_Problem requirements_. Reproduce word for word the part of the Dar Al-Arkan report below, starting with "Public Investment Fund" and going on through "Real Estate Portfolio.".

[Start of Page]

Qasr Khozam project is the largest regeneration project for
scattered developments in the city of Jeddah and the first Public
Private Partnership project (PPP) of its kind. The properties
survey and valuation sheets were completed, the project master plan
has been approved by the Ministry and Municipality and Rural
Affairs the compensation mechanism, the plans and designs of the
project's infrastructure are in progress. Permissions required for
processing land title deeds were obtained for the first phase (the
land delivered to Khozam Development Company by Jeddah Development
and Urban Regeneration Company, with an area of 250,000 square
meters); demolition work has already been completed for this phase
and preparation for the next stage of work is underway. (See page
21 of the report for details).
PIF approves Finance for Qasr Khozam Project.
Public Investment Fund PIF issued its initial approval to
participate in financing the project. The remaining amount shall be
financed by commercial banks and other financial institutions. The
PIF commitment is a key strategic step supporting the Company's
efforts to appeal to other government agencies and commercial banks
to secure additional financing required for the project. (See page
23 of the report for details).
Geographical Diversification of Real Estate Portfolio.
Dar Al Arkan diversifies its Real-Estate portfolio risk across
the major cities in Saudi Arabia, which contains 70% of the
population and 70% of the wealth concentration as well. At
year-end, the portfolio concentration risk was (45% Riyadh, 41%
Jeddah, 6% Makkah, 5% Medinah, and 3% Eastern Province). (See page
26 of the report for details).
Dar Al-Arkan Look Back (2007-2011).
Worldwide economic uncertainty commenced in Q3 2008; first, the
global financial crisis; then the Euro zone sovereign countries
crisis and lastly the social and political unrest across much of
the Middle East countries. These events triggered major investors'
upheaval. Consequently, this negative socio-economic environment
limited the financing opportunities all over the world. Dar
Al-Arkan was not immune to this negative environment, particularly
during the last three years where raising new financing became
exceptionally difficult.
Despite this challenging economic environment, Dar Al-Arkan due
to its robust business, was able to honor its financial obligations
without any delay. During the past five years Dar Al-Arkan has paid
its loans, service its interest costs, finance charges and paid-out
dividends. Payments totaling SR 9.3 billion, of which SR 4.3
billion were paid as dividends during 2007, 2008 and 2010, and SR 5
billion repaid as maturing loan principal, finance installments and
finance charges. Additionally, DAAR delivered more than 4,000
residential units, and continued with the development of its
projects (SAR 6 billion remarked to projects under progress), built
investment properties asset (SAR 2.8 billion of finished rental
asset) and acquired SAR 4 billion as new land (recorded at
historical cost or market value, which is lower).

[End of Page]
[Start of Dataset excerpts]

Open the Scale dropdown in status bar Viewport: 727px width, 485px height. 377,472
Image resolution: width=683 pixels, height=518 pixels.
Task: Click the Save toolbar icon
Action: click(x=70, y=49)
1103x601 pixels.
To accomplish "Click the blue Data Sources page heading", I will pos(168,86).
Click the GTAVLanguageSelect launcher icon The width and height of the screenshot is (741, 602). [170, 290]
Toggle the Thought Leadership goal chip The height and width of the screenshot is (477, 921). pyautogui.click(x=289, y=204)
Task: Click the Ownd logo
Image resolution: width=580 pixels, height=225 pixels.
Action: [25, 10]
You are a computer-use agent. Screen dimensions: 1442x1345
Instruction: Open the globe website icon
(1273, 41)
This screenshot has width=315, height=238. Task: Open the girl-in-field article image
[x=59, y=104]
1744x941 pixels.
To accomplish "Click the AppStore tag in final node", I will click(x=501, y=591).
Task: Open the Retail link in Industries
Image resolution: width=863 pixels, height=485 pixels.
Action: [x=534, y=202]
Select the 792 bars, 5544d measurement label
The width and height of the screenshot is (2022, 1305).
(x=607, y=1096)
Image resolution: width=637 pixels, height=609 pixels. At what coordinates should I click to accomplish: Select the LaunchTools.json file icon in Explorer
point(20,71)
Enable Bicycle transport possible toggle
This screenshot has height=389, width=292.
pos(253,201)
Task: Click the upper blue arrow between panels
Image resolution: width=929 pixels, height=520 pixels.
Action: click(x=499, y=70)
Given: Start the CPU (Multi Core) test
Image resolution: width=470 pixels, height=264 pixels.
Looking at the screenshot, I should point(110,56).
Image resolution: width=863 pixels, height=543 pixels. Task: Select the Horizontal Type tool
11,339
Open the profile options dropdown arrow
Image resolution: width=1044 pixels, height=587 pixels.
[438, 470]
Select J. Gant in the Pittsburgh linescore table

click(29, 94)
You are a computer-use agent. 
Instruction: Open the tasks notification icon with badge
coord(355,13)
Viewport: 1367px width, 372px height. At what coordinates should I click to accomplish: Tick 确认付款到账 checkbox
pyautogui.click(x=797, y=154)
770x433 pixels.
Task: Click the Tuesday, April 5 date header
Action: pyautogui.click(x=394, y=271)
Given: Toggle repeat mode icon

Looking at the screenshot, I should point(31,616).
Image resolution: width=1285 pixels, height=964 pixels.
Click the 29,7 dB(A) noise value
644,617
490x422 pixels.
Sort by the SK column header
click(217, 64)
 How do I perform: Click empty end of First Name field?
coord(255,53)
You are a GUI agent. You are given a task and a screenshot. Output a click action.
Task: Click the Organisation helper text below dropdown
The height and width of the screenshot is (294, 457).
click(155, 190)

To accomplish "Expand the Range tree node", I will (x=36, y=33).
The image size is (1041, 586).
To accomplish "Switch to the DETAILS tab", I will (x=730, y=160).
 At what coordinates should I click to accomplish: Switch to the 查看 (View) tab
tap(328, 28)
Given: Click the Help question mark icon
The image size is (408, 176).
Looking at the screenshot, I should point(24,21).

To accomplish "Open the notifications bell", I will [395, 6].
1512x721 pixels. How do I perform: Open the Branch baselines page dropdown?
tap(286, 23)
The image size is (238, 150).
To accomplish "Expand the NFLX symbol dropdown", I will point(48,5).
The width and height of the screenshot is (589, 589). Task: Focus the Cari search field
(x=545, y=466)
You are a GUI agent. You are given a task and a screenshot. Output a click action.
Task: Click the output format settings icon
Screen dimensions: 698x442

[End of Dataset excerpts]

_Exercise result_.
Public Investment Fund PIF issued its initial approval to
participate in financing the project. The remaining amount shall be
financed by commercial banks and other financial institutions. The
PIF commitment is a key strategic step supporting the Company's
efforts to appeal to other government agencies and commercial banks
to secure additional financing required for the project. (See page
23 of the report for details).
Geographical Diversification of Real Estate Portfolio.